NISCEMI — I Carabinieri della Stazione di Niscemi hanno denunciato in stato di libertà un 45enne del posto, già noto alle forze dell’ordine, sorpreso mentre gettava un sacco di rifiuti solidi urbani in un’area di sosta lungo la strada provinciale 10. L’episodio è avvenuto durante un servizio di pattugliamento mirato al contrasto degli illeciti ambientali nelle arterie extraurbane del Nisseno.
Secondo quanto ricostruito, l’uomo avrebbe lanciato il sacco oltre il guardrail, trasformando il margine stradale in una discarica improvvisata. Il gesto è stato documentato dai militari, che hanno proceduto alla contestazione del reato di abbandono di rifiuti non pericolosi ai sensi dell’articolo 255 del Testo Unico Ambientale (D.Lgs. 152/2006).
Il caso arriva a pochi giorni dall’entrata in vigore del D.L. 116/2025, convertito nella L. 147/2025 ed efficace dall’8 ottobre, che inasprisce sensibilmente le sanzioni per chi abbandona rifiuti: previste multe amministrative da 1.500 a 18.000 euro, oltre al possibile ritiro della patente e, nei casi più gravi, al sequestro del veicolo utilizzato per commettere l’illecito. Un pacchetto di misure pensato per scoraggiare comportamenti che degradano l’ambiente e il decoro delle aree rurali e periurbane.

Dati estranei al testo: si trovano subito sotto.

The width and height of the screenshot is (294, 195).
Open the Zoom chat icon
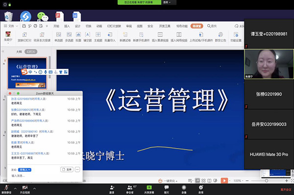(167, 189)
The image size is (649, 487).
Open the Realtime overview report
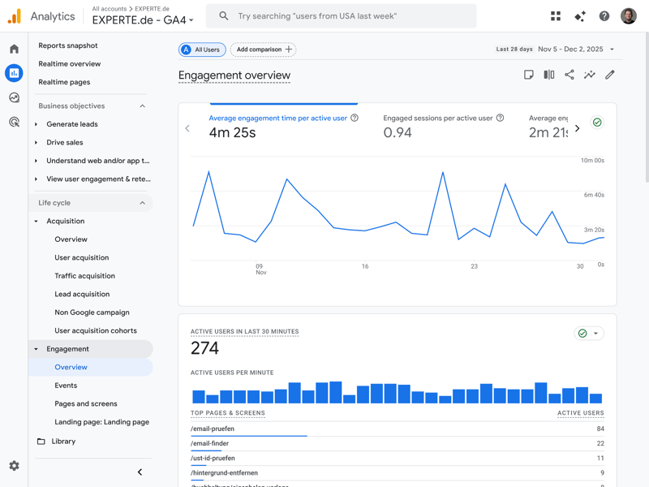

L’intervento dei Carabinieri rientra nel dispositivo di controllo del territorio disposto dal Comando Provinciale di Caltanissetta, con particolare attenzione alle aree più esposte al fenomeno dell’abbandono indiscriminato di rifiuti. Oltre all’azione repressiva, i militari richiamano i cittadini a utilizzare correttamente i servizi di raccolta e le isole ecologiche: il conferimento illecito lungo le strade non solo è un reato, ma comporta rischi per la sicurezza e costi di ripristino per l’intera collettività.
Si precisa che il procedimento è nella fase delle indagini preliminari e, come previsto dalla Costituzione, per l’indagato vale la presunzione di innocenza fino a sentenza definitiva.